[Data for this task Boundary: Start]

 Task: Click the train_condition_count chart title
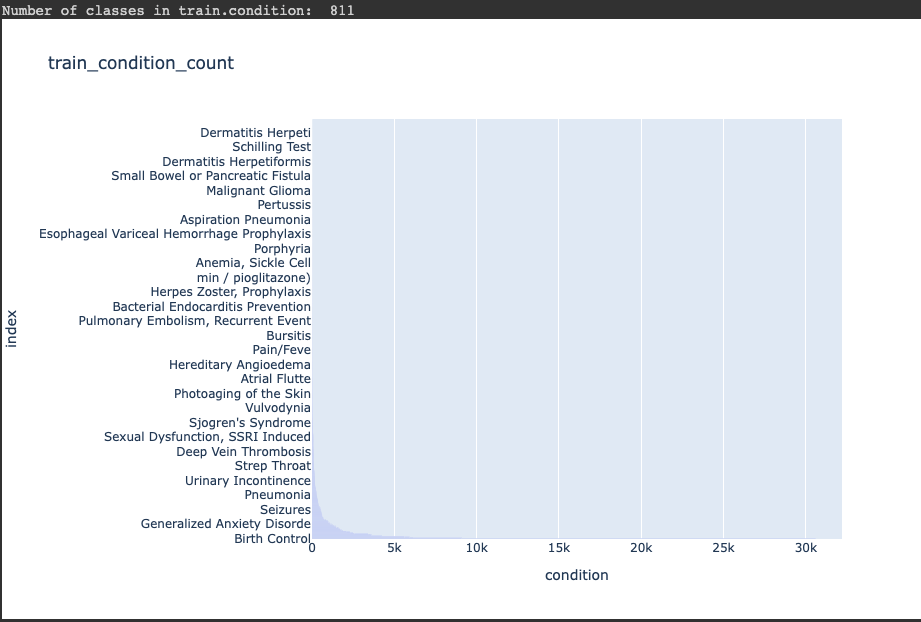[x=141, y=63]
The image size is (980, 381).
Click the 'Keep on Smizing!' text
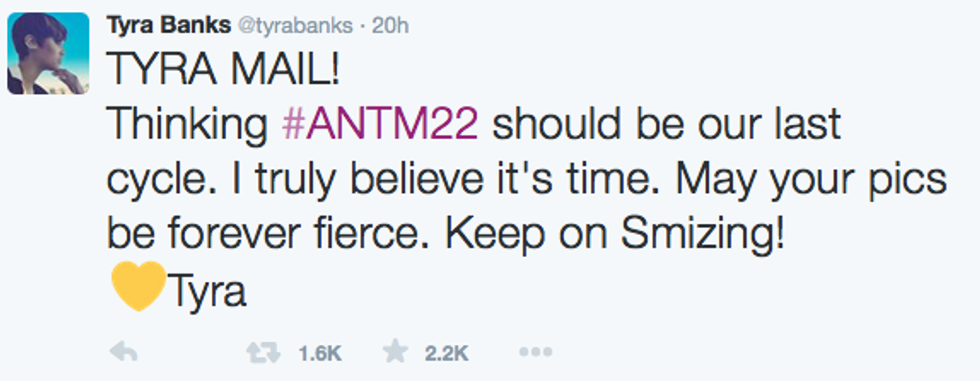point(614,235)
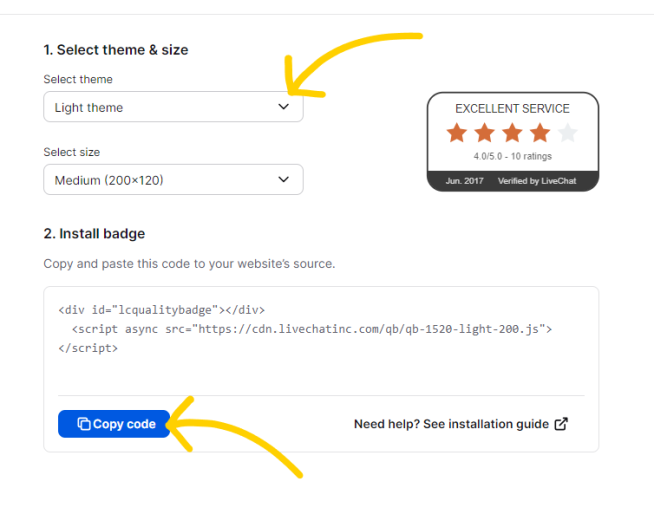Expand the Light theme chevron arrow
654x527 pixels.
pyautogui.click(x=284, y=107)
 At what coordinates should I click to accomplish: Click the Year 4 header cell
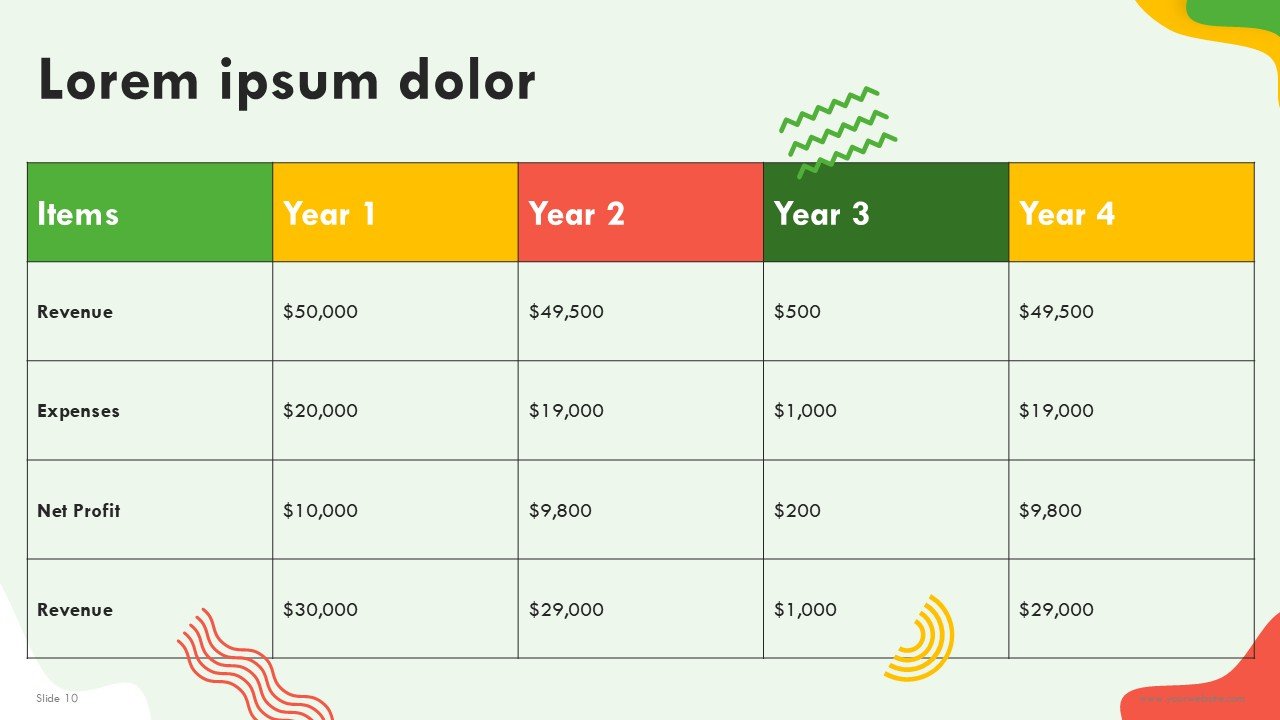click(x=1131, y=212)
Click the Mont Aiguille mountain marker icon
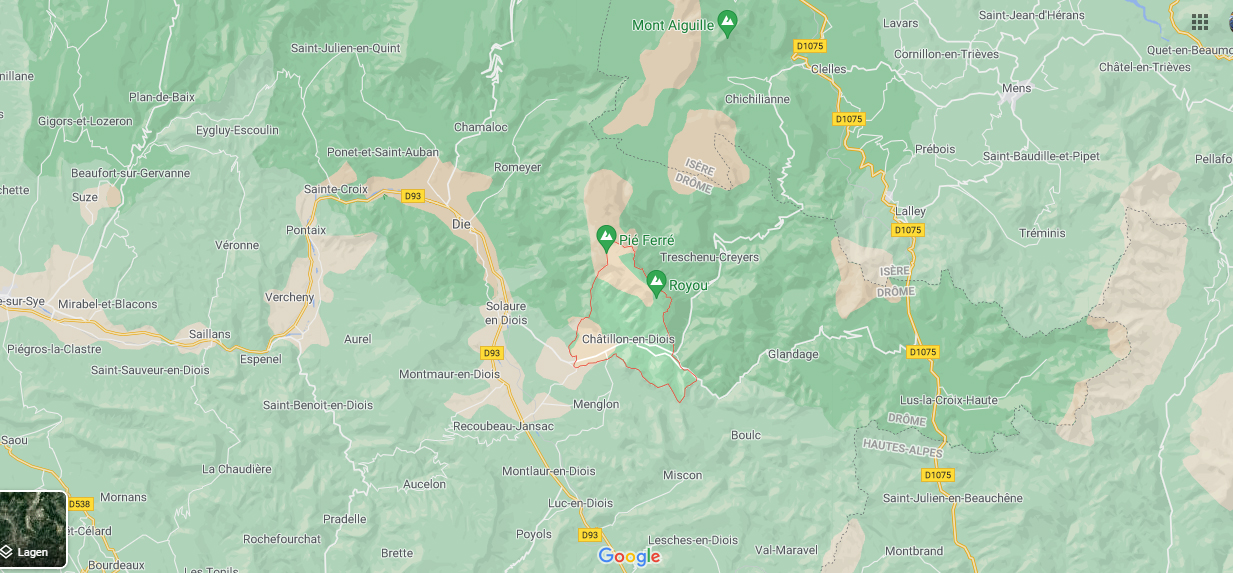Viewport: 1233px width, 573px height. coord(728,23)
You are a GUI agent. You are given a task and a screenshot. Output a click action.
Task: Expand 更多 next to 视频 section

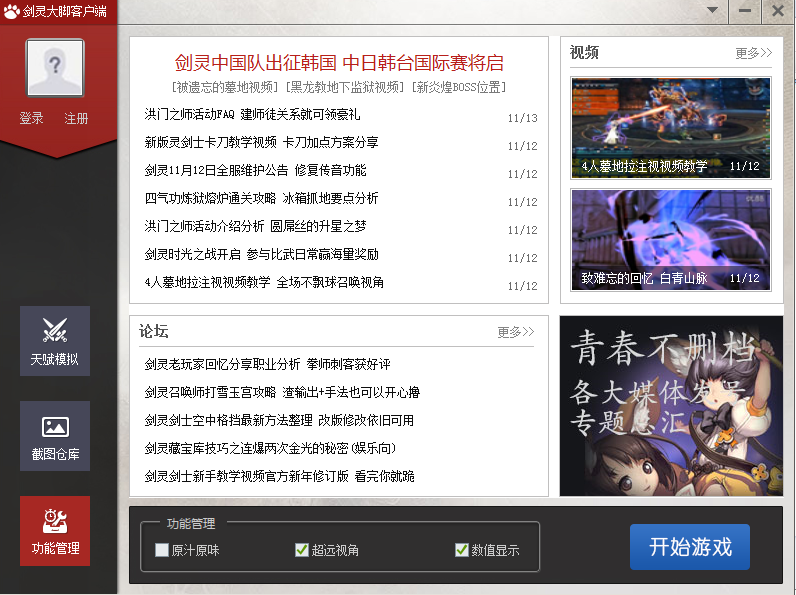coord(753,53)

[Data for this task Boundary: End]

◆ Your task
The expected output is the lines from the line that contains "The image size is (980, 381)." through the last line of the material, reproduced exactly, with both ends present and pictures absent.

◆ Response box
The image size is (980, 381).
Click the 'Keep on Smizing!' text
point(614,235)
Expand the Light theme chevron arrow
654x527 pixels.
pyautogui.click(x=284, y=107)
 At what coordinates should I click to accomplish: Click the Year 4 header cell
click(x=1131, y=212)
Click the Mont Aiguille mountain marker icon
Viewport: 1233px width, 573px height. coord(728,23)
You are a GUI agent. You are given a task and a screenshot. Output a click action.
Task: Expand 更多 next to 视频 section

coord(753,53)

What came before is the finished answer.